Efficacy of Spironolactone on Survival in Dogs with Naturally Occurring Mitral Regurgitation Caused by Myxomatous Mitral Valve Disease
Article first published online: 25 JAN 2010
Copyright © 2010 by the American College of Veterinary Internal Medicine
Journal of Veterinary Internal Medicine
Volume 24, Issue 2, pages 331–341, March/April 2010
How to Cite
Bernay, F., Bland, J.M., Häggström, J., Baduel, L., Combes, B., Lopez, A. and Kaltsatos, V. (2010), Efficacy of Spironolactone on Survival in Dogs with Naturally Occurring Mitral Regurgitation Caused by Myxomatous Mitral Valve Disease.

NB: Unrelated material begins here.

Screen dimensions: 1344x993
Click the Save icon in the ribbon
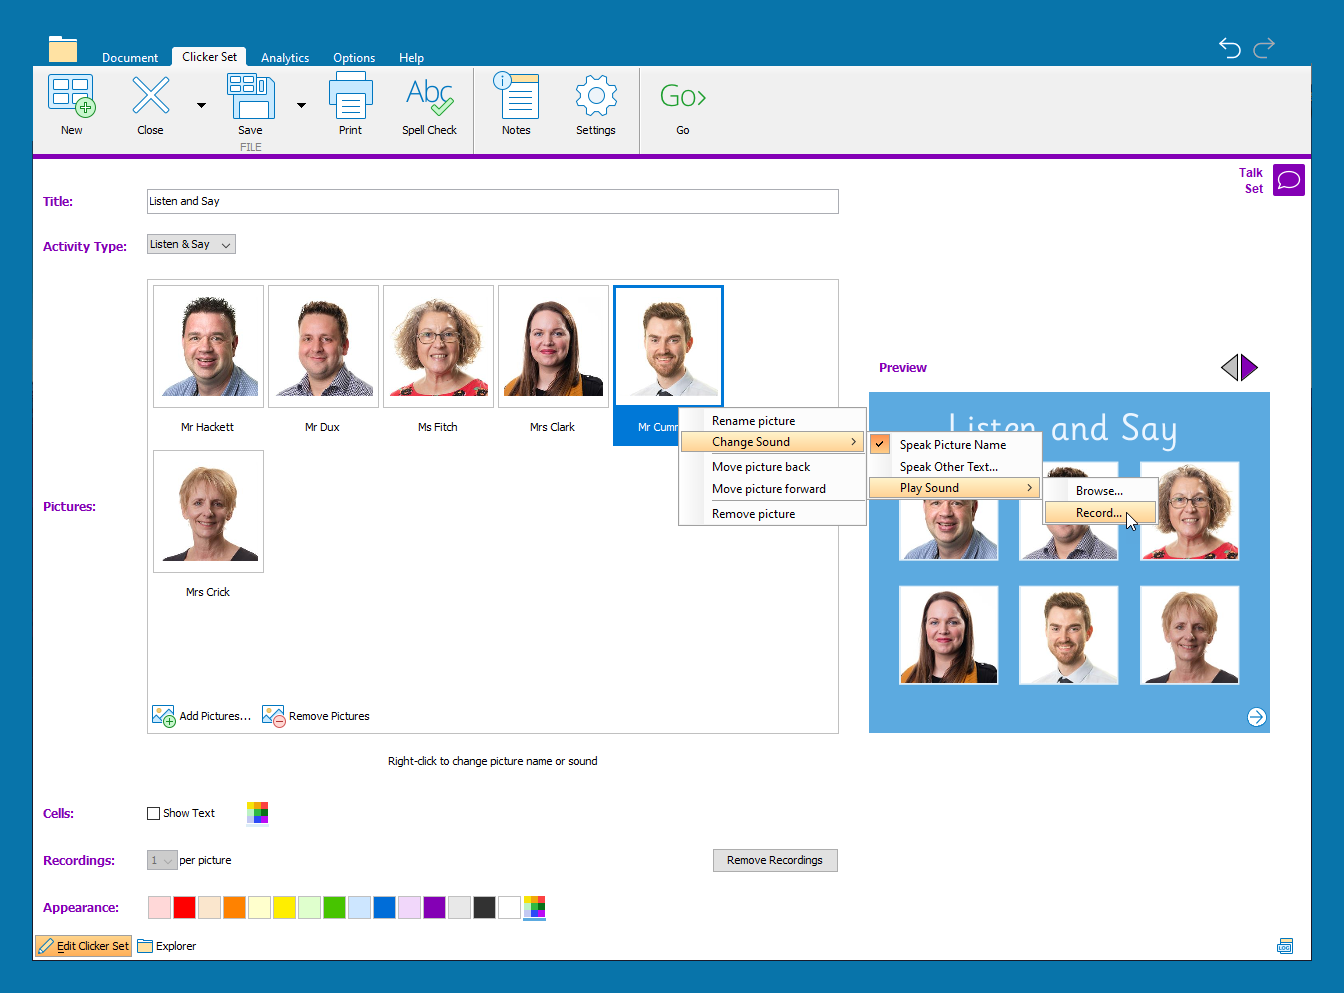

Journal of Veterinary Internal Medicine, 24: 331–341. doi: 10.1111/j.1939-1676.2009.0467.x
- Issue published online: 1 MAR 2010
- Article first published online: 25 JAN 2010
- Submitted February 25, 2009; Revised September 21, 2009; Accepted November 30, 2009.
- Clinical trial;
- Evidence based medicine;
- Heart failure
Background: Spironolactone, an aldosterone antagonist, has been demonstrated to decrease mortality in human patients when added to other cardiac therapies.
Hypothesis: Spironolactone in addition to conventional therapy increases survival compared with conventional therapy in dogs with naturally occurring myxomatous mitral valve disease (MMVD).

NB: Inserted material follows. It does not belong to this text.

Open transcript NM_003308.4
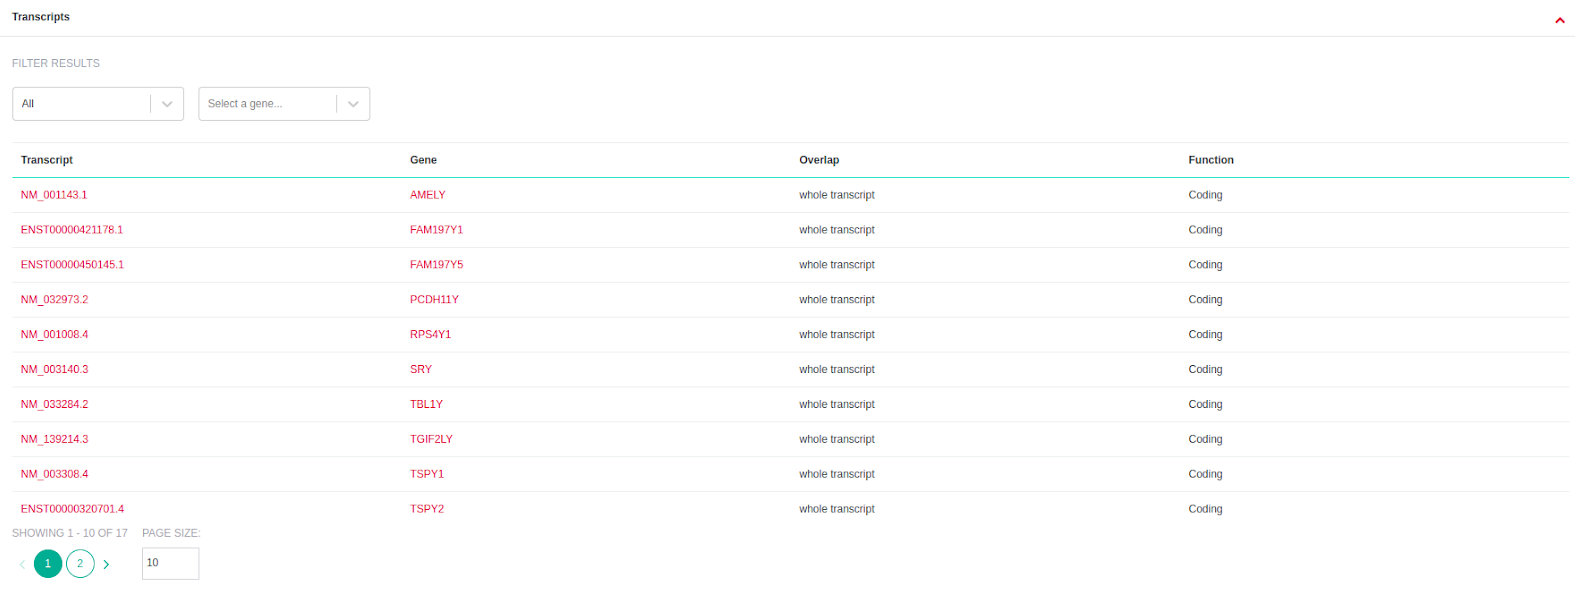This screenshot has height=589, width=1575. pyautogui.click(x=54, y=475)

Animals: Between February 2003 and March 2005, 221 dogs were recruited in Europe. Nine dogs were excluded from analysis, leaving 212 dogs with moderate to severe mitral regurgitation (MR) caused by MMVD (International Small Animal Cardiac Health Council classification classes II [n = 190] and III [n = 21]).

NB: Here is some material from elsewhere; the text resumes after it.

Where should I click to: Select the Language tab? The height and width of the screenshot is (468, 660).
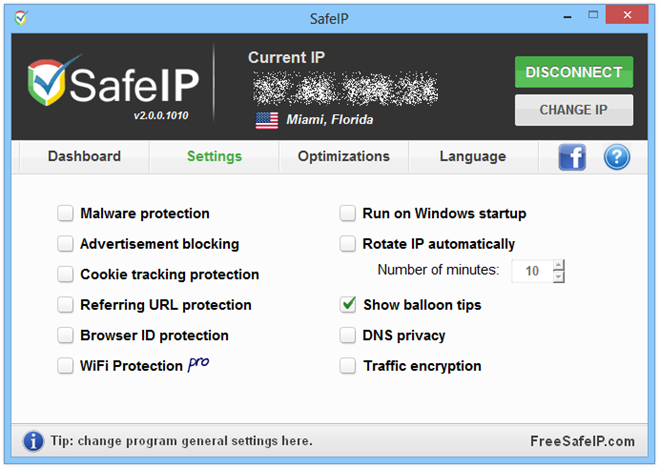(473, 157)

Methods: Double-blinded, field study conducted with dogs randomized to receive either spironolactone (2 mg/kg once a day) or placebo in addition to conventional therapy (angiotensin converting enzyme inhibitor, plus furosemide and digoxin if needed). Primary endpoint was a composite of cardiac-related death, euthanasia, or severe worsening of MR.
Results: Primary endpoint reached by 11/102 dogs (10.8%) in the spironolactone group (6 deaths, 5 worsening) versus 28/110 (25.5%) in control group (14 deaths, 8 euthanasia, 6 worsening). Risk of reaching the composite endpoint significantly decreased by 55% (hazard ratio [HR] = 0.45; 95% confidence limits [CL], 0.22–0.90; log rank test, P= .017). Risk of cardiac- related death or euthanasia significantly reduced by 69% (HR = 0.31; 95% CL, 0.13–0.76; P= .0071). Number of dogs not completing the study for cardiac and other miscellaneous reasons similar in spironolactone (67/102) and control groups (66/110).
Conclusion and Clinical Importance: Spironolactone added to conventional cardiac therapy decreases the risk of reaching the primary endpoint (ie, cardiac-related death, euthanasia, or severe worsening) in dogs with moderate to severe MR caused by MMVD.